Don't get me wrong, the default settings in this case aren't correct. The default settings are the ones that must change. However, Vista carried out those default settings in the most secure manner possible and that is a [b]good[/b] thing that has nothing to do with Microsoft's EULA. Again, you do yourself and your "cause" a disservice by bringing this up here.
Feels like I am talkin' to
talking to talking to?
Jeez, dude, learn how to write, and learn that just 'cause you like Linux DOESN'T mean everyone else does, or that some of us want to change.
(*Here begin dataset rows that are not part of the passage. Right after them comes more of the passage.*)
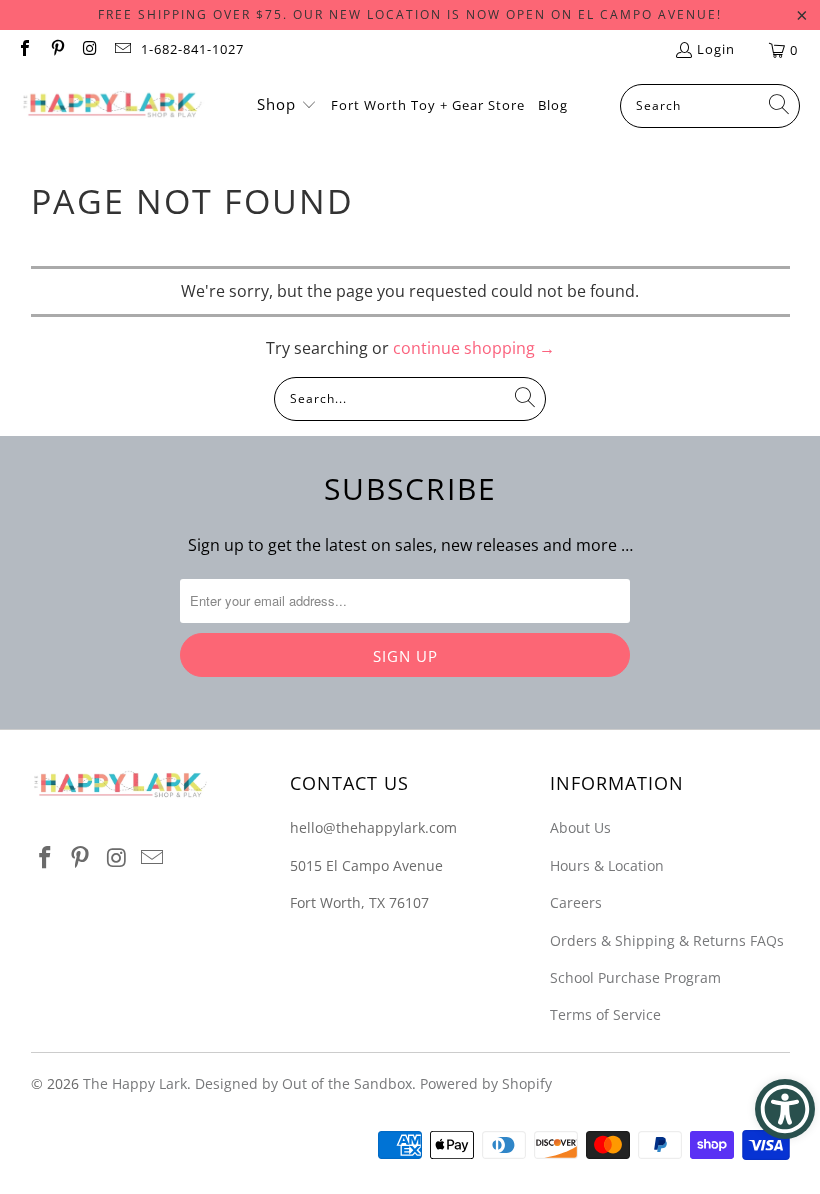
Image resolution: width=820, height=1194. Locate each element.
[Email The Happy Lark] (121, 50)
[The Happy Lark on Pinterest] (56, 50)
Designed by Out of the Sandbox (303, 1083)
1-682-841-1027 (192, 49)
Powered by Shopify (486, 1083)
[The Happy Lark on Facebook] (24, 50)
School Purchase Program (635, 977)
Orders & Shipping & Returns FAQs (667, 940)
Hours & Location (607, 865)
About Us (580, 827)
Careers (576, 902)
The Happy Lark (135, 1083)
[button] (287, 106)
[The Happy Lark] (112, 106)
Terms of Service (605, 1014)
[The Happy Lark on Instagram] (89, 50)
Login (716, 49)
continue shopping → (474, 348)
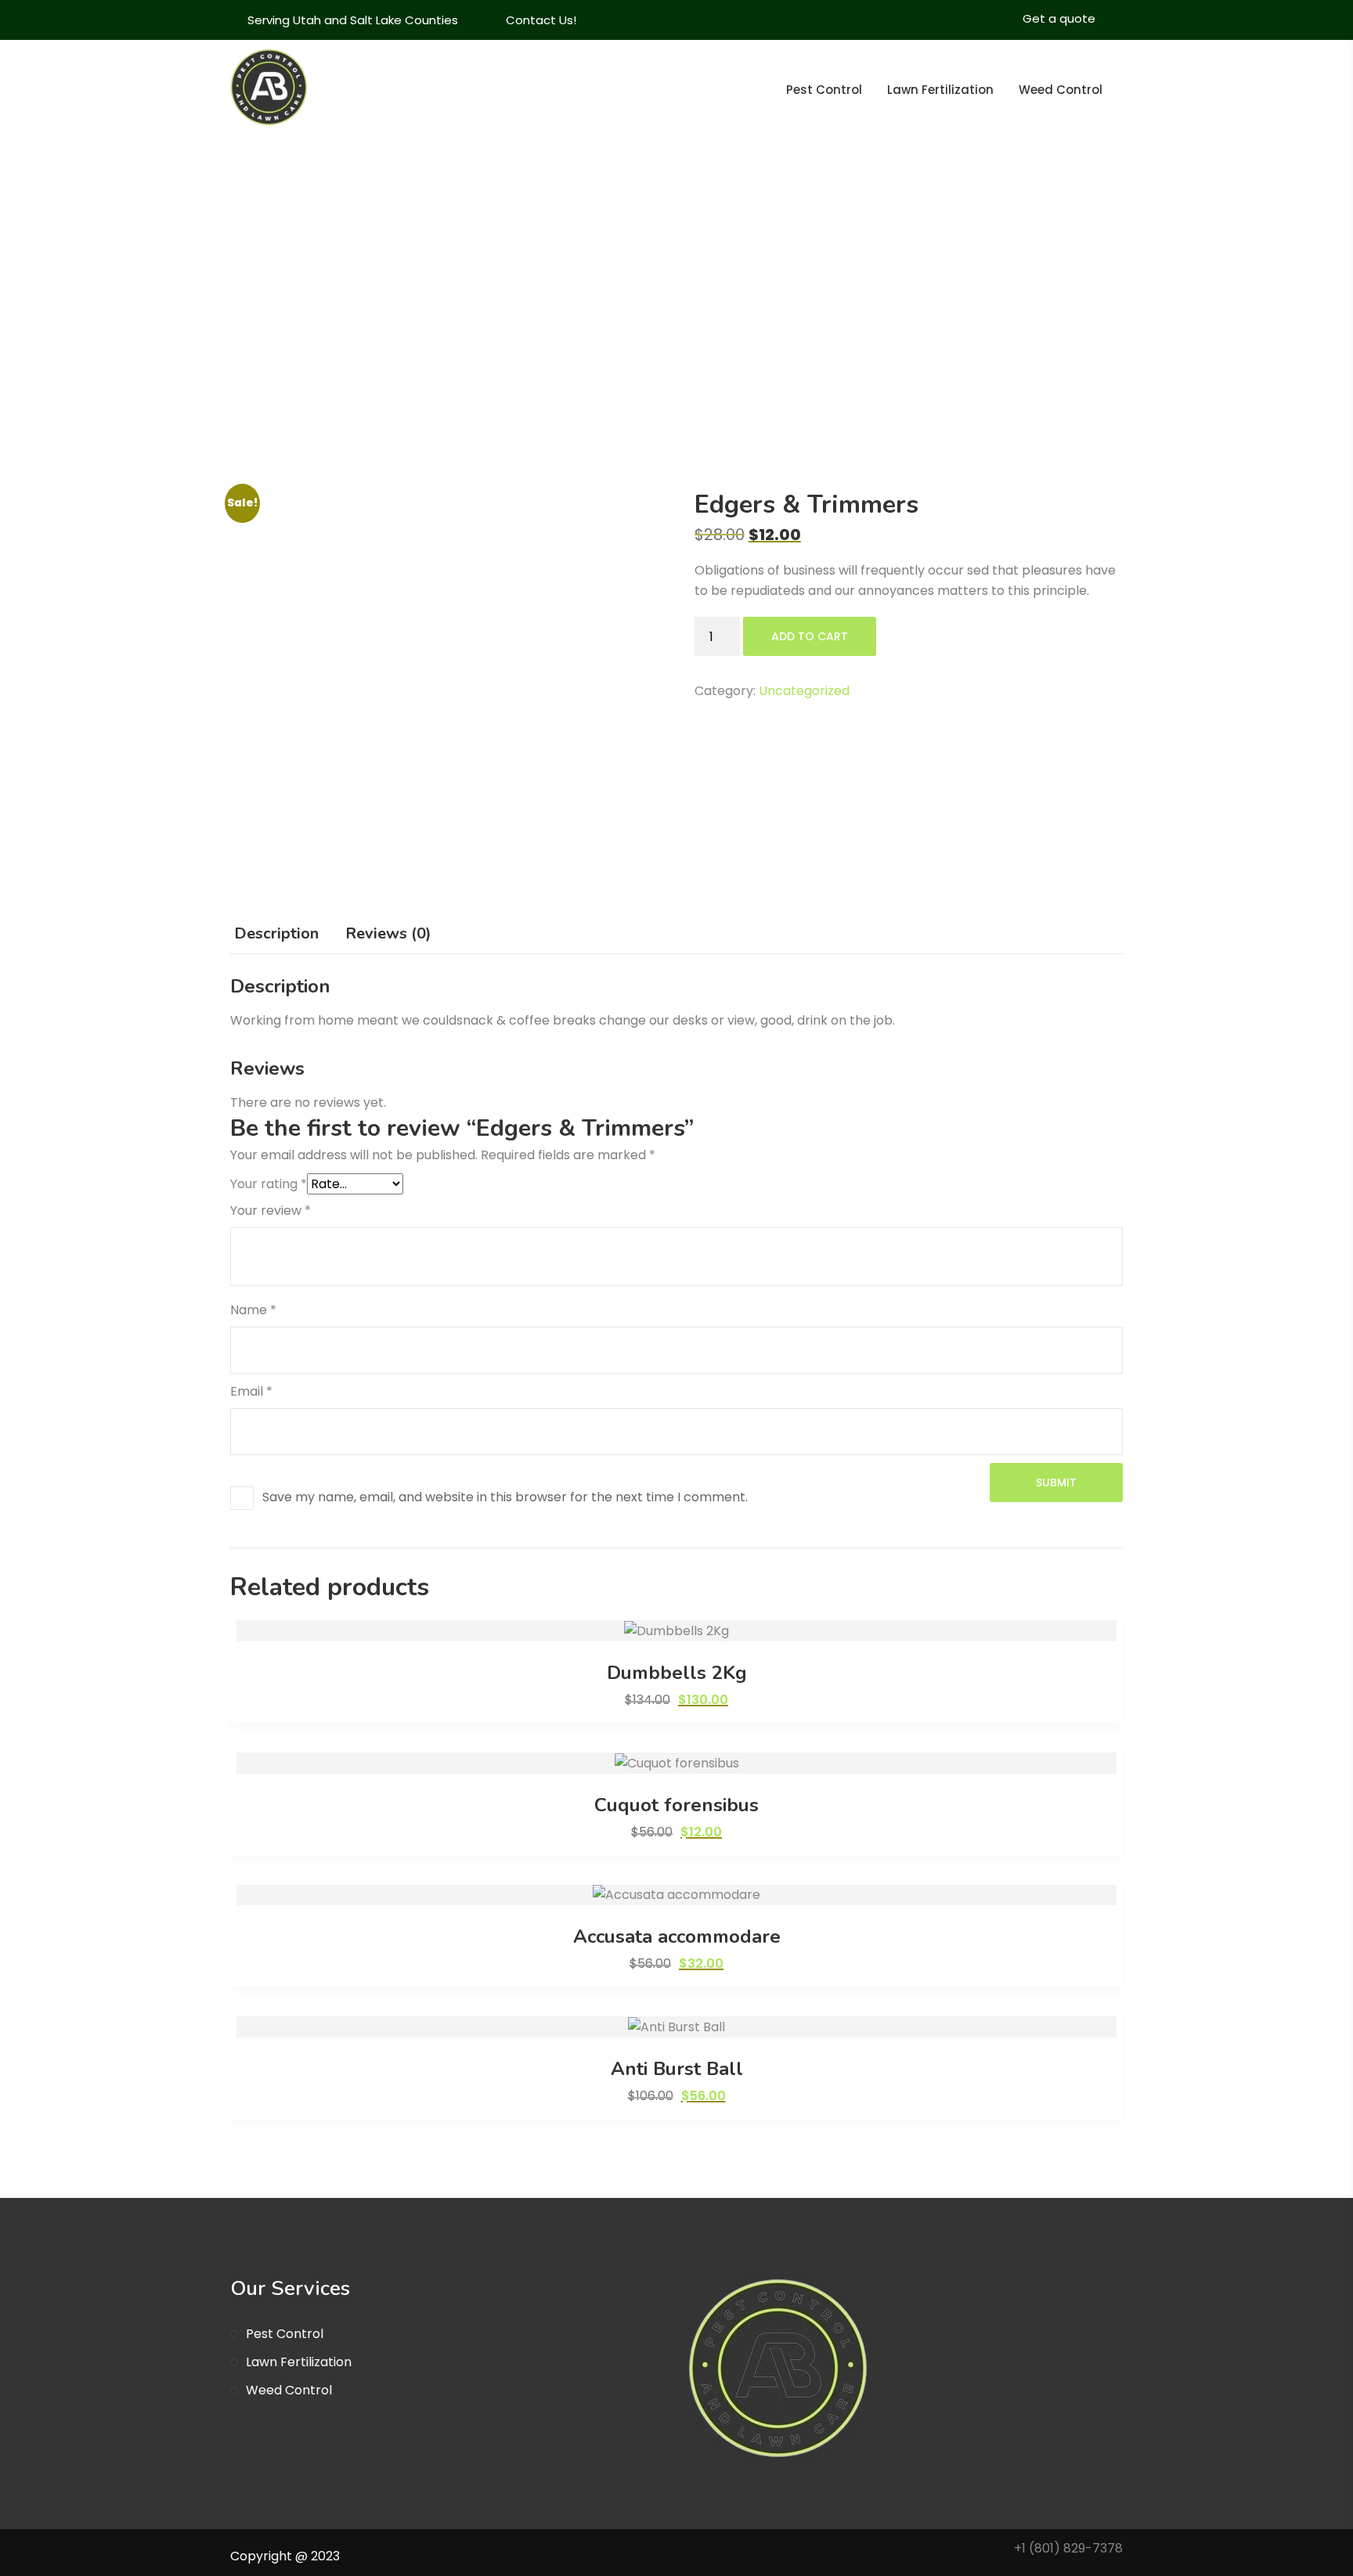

Do we try to make you use Windows? No. Give us the same common courtesy, please.
No one is trying to make you use anything
The fact is Linux does not need to reboot after installing security patches, nor does it need to reboot after updating any of the 1000s of applications that can be installed along with the OS.
So there is never a case where the non root user needs to abort a forced reboot.
Rebooting after installing security patches is a Microsoft Windows only phenomenon. You are free to put up with that sort of behaviour from your OS, or change, as you choose.
Oh and stop being so damned defensive when someone points out one of the many flaws in the Windows OS, you, after all, have chosen to use it, warts and all.
It's not even a flaw, though...
You are so wrong on so many counts I don't know where to begin.
How does Microsoft have control? By having made a choice that the ABM crowd disagrees with? You might have a point if Microsoft didn't allow you to change it.
"The fact is Linux does not need to reboot after installing security patches, nor does it need to reboot after updating any of the 1000s of applications that can be installed along with the OS."
It does for any operating system files that are in use at the time the patch is installed. On my Solaris (yes, I know we're talking about Linux but the concept is the same) systems there are many security patches that will not install until the system is rebooted. This is the default policy but can be changed.
"So there is never a case where the non root user needs to abort a forced reboot."
Sure there is. Put the following in a shell script and run it from cron every night at 3am:
yum -y update
reboot
If I'm a non-root user using the system at the time I am not given the opportunity to abort the reboot.
"Rebooting after installing security patches is a Microsoft Windows only phenomenon."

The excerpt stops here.